● SHORT PROBLEM 1:
Which two distance functions does the CS250 study guide name as examples?
● SHORT PROBLEM 2:
Rewrite the paragraph of the CS250 study guide that begins "This course has chosen to focus" as a short list, keeping its main facts.
● SHORT PROBLEM 3:
Rewrite the part of the CS250 study guide starting at "To review, see" and ending at "implementing logistic regression?", replacing "syntax details" with "code details".

CS250 Study Guide

Unit 7: Data Mining I – Supervised Learning

7a. Explain supervised learning techniques

  • What is supervised learning?
  • How are distance functions used in learning systems?
  • What is overfitting versus underfitting?
  • What is the main goal of supervised learning?

Supervised learning attempts, using training data, to create a mapping between a set of input data and a set of desired output targets arranged in the form of training pairs. A spectrum of techniques exists, ranging from statistical techniques such as regression to classical techniques such as the Bayes' decision and k-nearest neighbors to deep learning neural networks. While the field is vast, some general concepts are common to learning systems. For instance, it is often important to measure the distance between points using a distance function such as the Euclidean distance or the Manhattan distance. Such functions can be useful in the classification problem, where a data point can be classified by determining the minimum distance to a given class.

In general, the main goal of supervised learning is to fit a specific model using the training data. Different supervised learning algorithms attempt to achieve this goal in different ways. The k-nearest-neighbors algorithm achieves this goal by applying a distance function. Logistic regression achieves this goal by applying a linear regression and then a logistic function. Decision trees achieve this goal by creating a tree of rules based on the distribution of the training data. During the training process, one must avoid underfitting and overfitting a model. While this topic is expounded upon in a later module, it is important at the outset of any machine learning lesson to have a qualitative grasp of these concepts. Underfitting occurs when a mathematical model cannot adequately capture the underlying structure of the data. Overfitting occurs when the learning model fits so perfectly to the training data that it cannot generalize to points outside the training set. Finally, it is important to be aware of the bias-variance tradeoff. Bias is the difference between the average prediction of a model and the correct value the model is trying to predict. Variance is the variability of a model prediction for a given data point when applied over a sample of training sets. A reliable supervised training algorithm should find an optimal combination between these quantities.

To review, see Data Mining Overview and Supervised Learning.

 

7b. Apply methods in the scikit-learn module to supervised learning 

  • What are the syntax details for implementing k-nearest neighbors?
  • What are the syntax details for implementing decision trees?
  • What are the syntax details for implementing logistic regression?

This course has chosen to focus on Python implementations of decision trees, logistic regression, and k-nearest neighbors to help you begin your journey in machine learning using the scikit-learn module. Common to many Python machine learning modules are the fit, predict and score methods. The fit method will fit a model based upon which technique has been instantiated. When applying supervised learning, the score method can quantitatively compare a supervised test set against the model's prediction using, for example, the mean squared error. The predict method will yield the model output given a specific set of inputs. The train_test_split method is extremely useful for creating training and test sets from a larger dataset.

When it comes to instantiations such as linear_model.LogisticRegression, neighbors.KNeighborsClassifier, and tree.DecisionTreeClassifier, you must be very clear about how to fit these models. While the fit syntax is consistent across such models, their input parameters will obviously vary. For example, the input parameter criterion for choosing the decision strategy is specific to the decision tree, and the input parameter p for choosing the metric in k-nearest neighbors is specific to the k-nearest-neighbors algorithm. Take some time to review the respective input parameters and output attributes.

● AVAILABLE DATA:
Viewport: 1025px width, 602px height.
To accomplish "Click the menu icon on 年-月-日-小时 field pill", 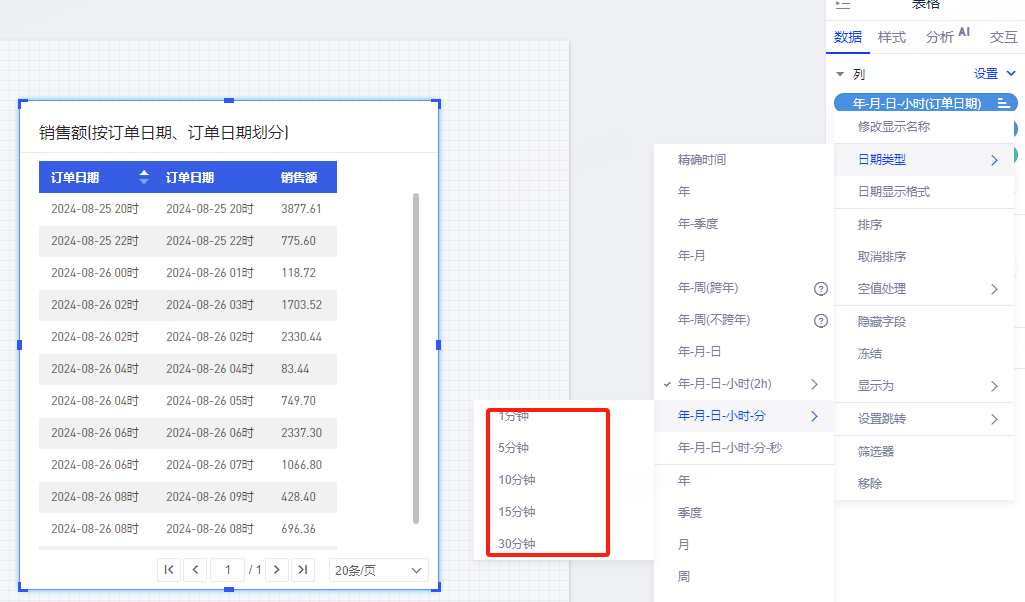I will coord(1003,103).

● EXERCISE RESPONSE 1:
The Euclidean distance and the Manhattan distance.

● EXERCISE RESPONSE 2:
- The course covers Python implementations of decision trees, logistic regression, and k-nearest neighbors, using the scikit-learn module.
- Many Python machine learning modules share the fit, predict and score methods.
- fit: fits a model based on the technique that has been instantiated.
- score: in supervised learning, quantitatively compares a supervised test set against the model's prediction, for example with the mean squared error.
- predict: gives the model output for a specific set of inputs.
- train_test_split: creates training and test sets from a larger dataset.

● EXERCISE RESPONSE 3:
To review, see Data Mining Overview and Supervised Learning.

 

7b. Apply methods in the scikit-learn module to supervised learning 

  • What are the code details for implementing k-nearest neighbors?
  • What are the code details for implementing decision trees?
  • What are the code details for implementing logistic regression?